Google has been working on self-driving cars since 2009, and for a long time the company practically had the field to itself. But in the past couple of years, the market has gotten a lot more crowded.

One of the newcomers was Otto, founded by Google veterans in January 2016 to create technology for self-driving trucks. By August, the company had developed its own self-driving technology and had sold itself to Uber, expected to be one of Google’s major self-driving car competitors, for an eye-popping $680 million.

If Otto had developed self-driving technology from scratch in less than a year, that would have been a remarkable technological feat. But in a new lawsuit, Google’s self-driving car division, recently renamed Waymo, charges that the Otto team directly copied technical details of Waymo’s technology, likely violating Waymo’s intellectual property rights in the process.

The stakes couldn’t be higher for Uber. Last summer, Uber CEO Travis Kalanick admitted that self-driving technology was an existential threat to the company. “We've got to do some catch-up,” he said.

At the same time, Uber’s industry-leading ride-hailing network is likely to make it one of the most formidable threats to Waymo ambitions in the self-driving car market. So it was almost inevitable that these two technology giants would eventually face off against each other in the marketplace. Now Waymo has an opportunity to hobble its would-be competitor in the courts before either company even reaches the market.

Waymo says a former employee stole the designs for a key technology

In a Thursday post on the company blog, Waymo describes how it discovered that Otto may have stolen Waymo’s technology. “One of our suppliers specializing in lidar components sent us an attachment (apparently inadvertently) of machine drawings of what was purported to be Uber’s lidar circuit board ,“ Waymo writes. The plans bore striking similarities to Waymo’s own design.

Waymo says it then conducted a forensic analysis of former employees’ hard drives and discovered that one of Otto’s co-founders, Anthony Levandowski, had downloaded 9.7 gigabytes of confidential Waymo data to an external hard drive before he left the company. Included with this data were the design files for Waymo’s proprietary lidar system.

Lidar is a powerful sensor that has emerged as a key component in self-driving car technology. It uses a sequence of laser pulses to build a 3D, 360-degree map of the environment around a vehicle. Lidar technology is commercially available, but Waymo says it has developed its own advanced version that is less expensive and better suited to self-driving applications than off-the-shelf technology.

For example, Waymo says that though commercially available lidar systems use separate lenses for sending out laser signals and receiving a return signal, it figured out how to use the same lens for both. Not only does that reduce the number of components in Waymo’s lidar, it also greatly simplifies manufacturing because it eliminates the need for each pair of lenses to be painstakingly aligned.
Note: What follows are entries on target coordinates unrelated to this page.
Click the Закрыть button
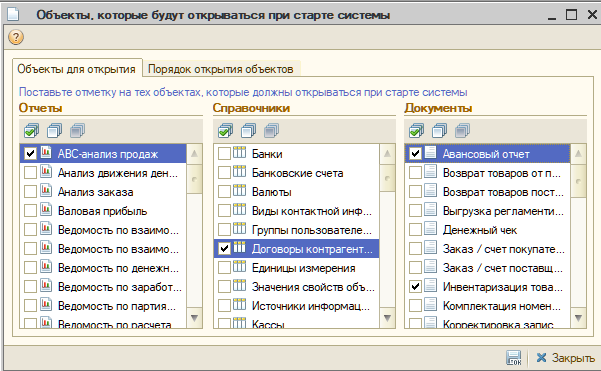 click(x=565, y=358)
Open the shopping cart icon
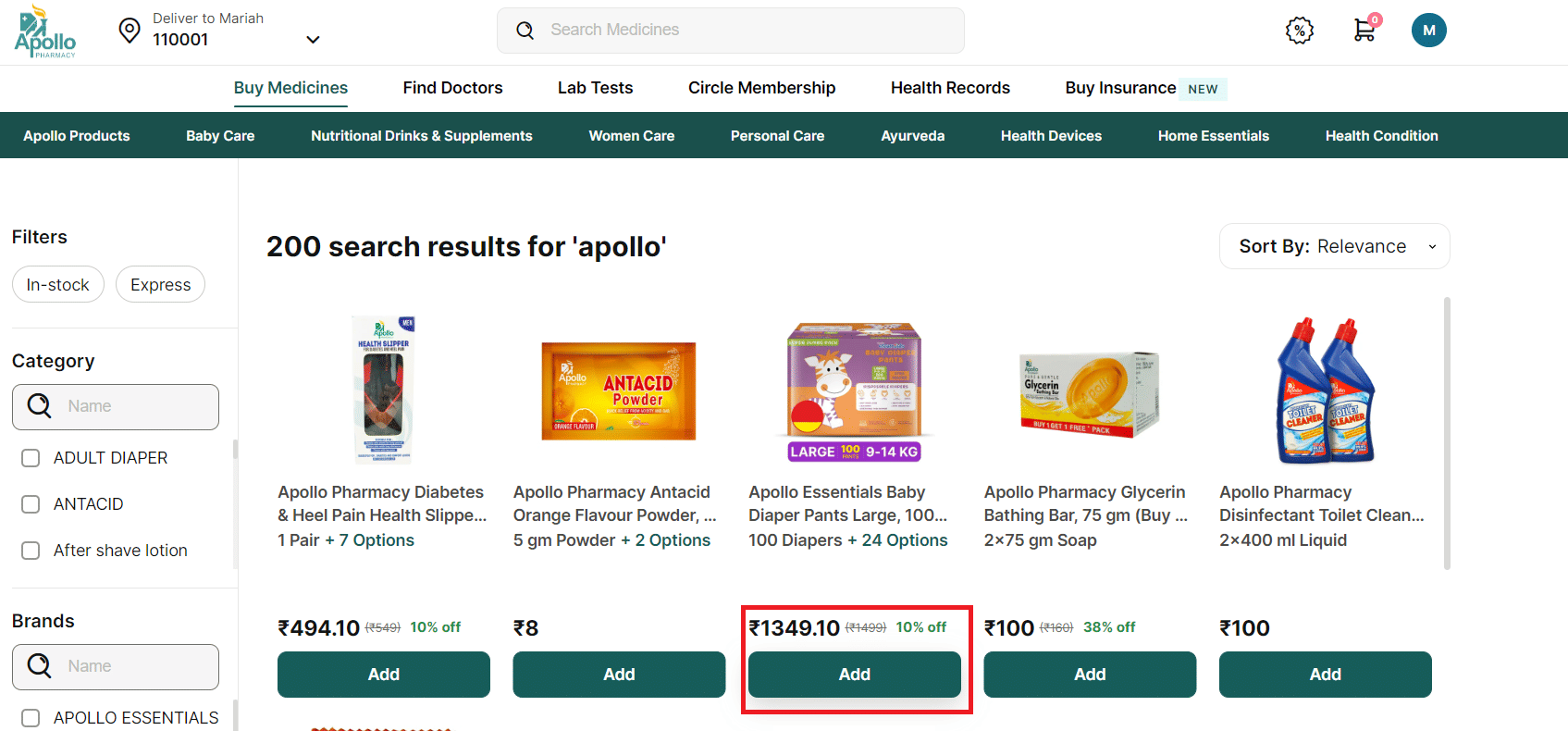 pyautogui.click(x=1364, y=30)
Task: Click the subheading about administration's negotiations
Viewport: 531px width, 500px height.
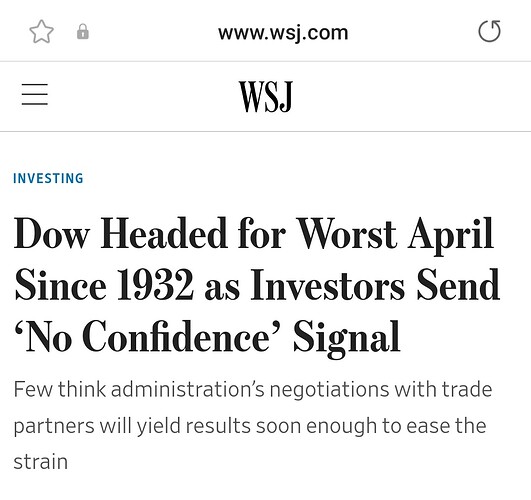Action: coord(253,425)
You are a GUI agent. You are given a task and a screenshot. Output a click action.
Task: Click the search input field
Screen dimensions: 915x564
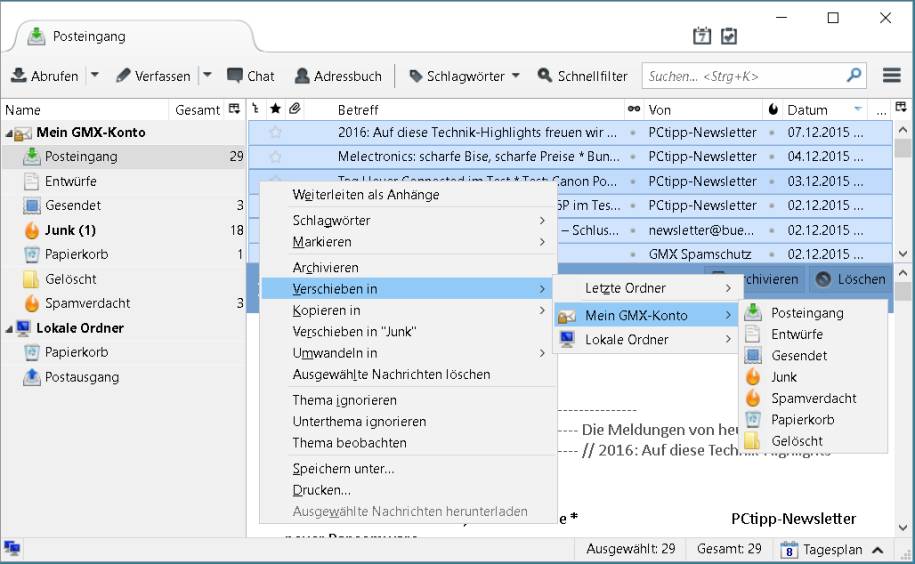point(743,76)
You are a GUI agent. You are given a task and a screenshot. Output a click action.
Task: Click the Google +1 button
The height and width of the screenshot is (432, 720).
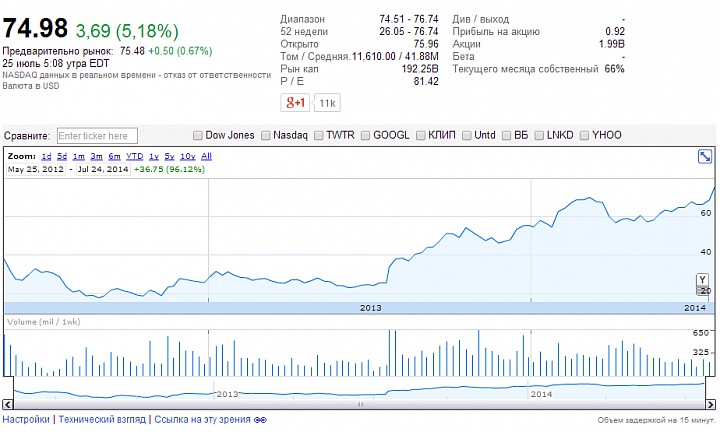point(295,103)
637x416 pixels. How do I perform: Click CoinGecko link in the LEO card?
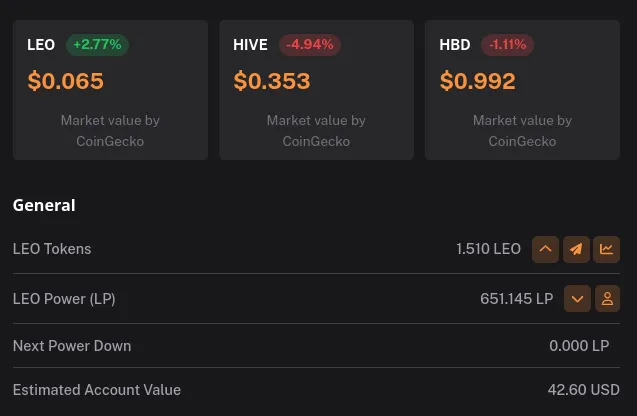pyautogui.click(x=110, y=141)
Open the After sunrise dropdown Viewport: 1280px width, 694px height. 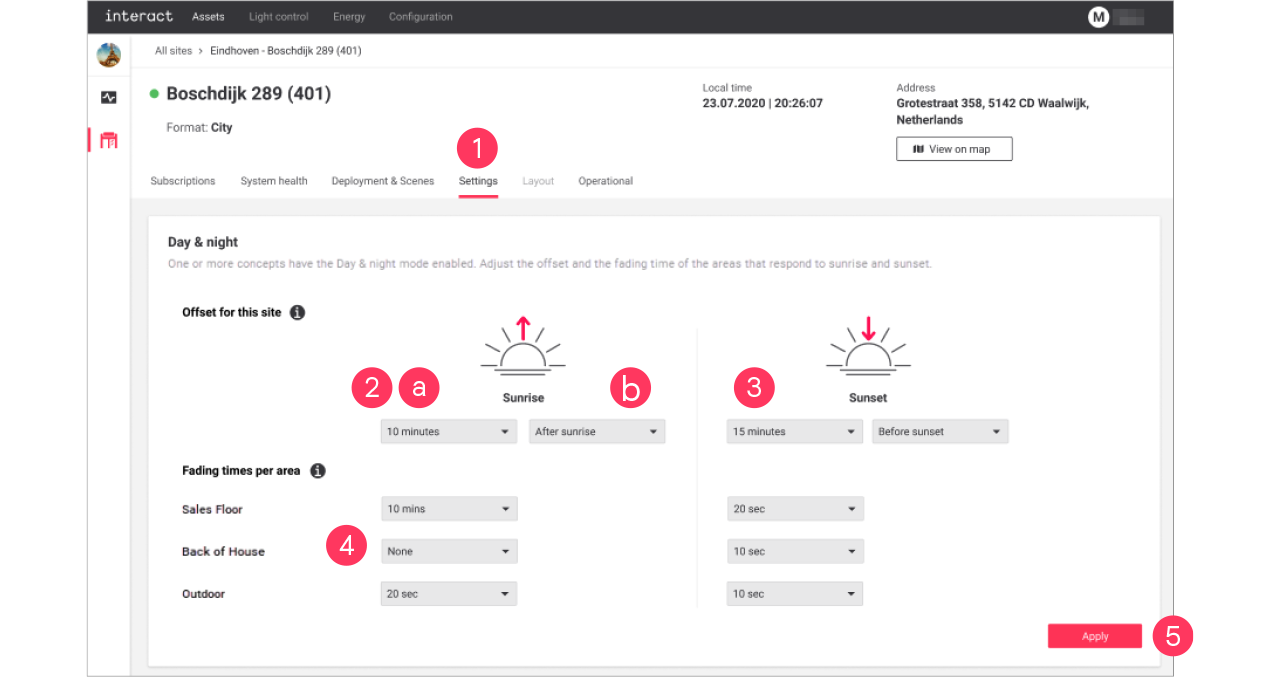click(596, 431)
Waymo charges that Otto not only copied Waymo’s lidar technology for its own self-driving truck technology but also passed along the design to Uber’s year-old effort to build self-driving cars, an effort Waymo characterized in its lawsuit as floundering. Indeed, Waymo says that Levandowski met with Uber executives on January 14, 2016, two weeks before he resigned from Waymo and before he officially launched Otto.

California is unusual for its refusal to enforce noncompete laws, and as I wrote earlier this month, this quirk of California law may explain Silicon Valley’s unusual entrepreneurial culture. This means that if Otto’s co-founders had contented themselves with using the information they carried in their heads — re-implementing key Waymo technologies from scratch using knowledge they developed while at Waymo — they likely would have been on safe legal ground.

But the law is less forgiving when an employee takes detailed technical plans to precisely replicate a former employee’s technology. Waymo is suing Uber for violating trade secret laws, and those laws are absolutely enforceable in California.

On top of that, Waymo has patented several key aspects of its lidar design, and it charges Uber with infringing those patents.

I’ve emailed Uber for comment and will update if I get a response.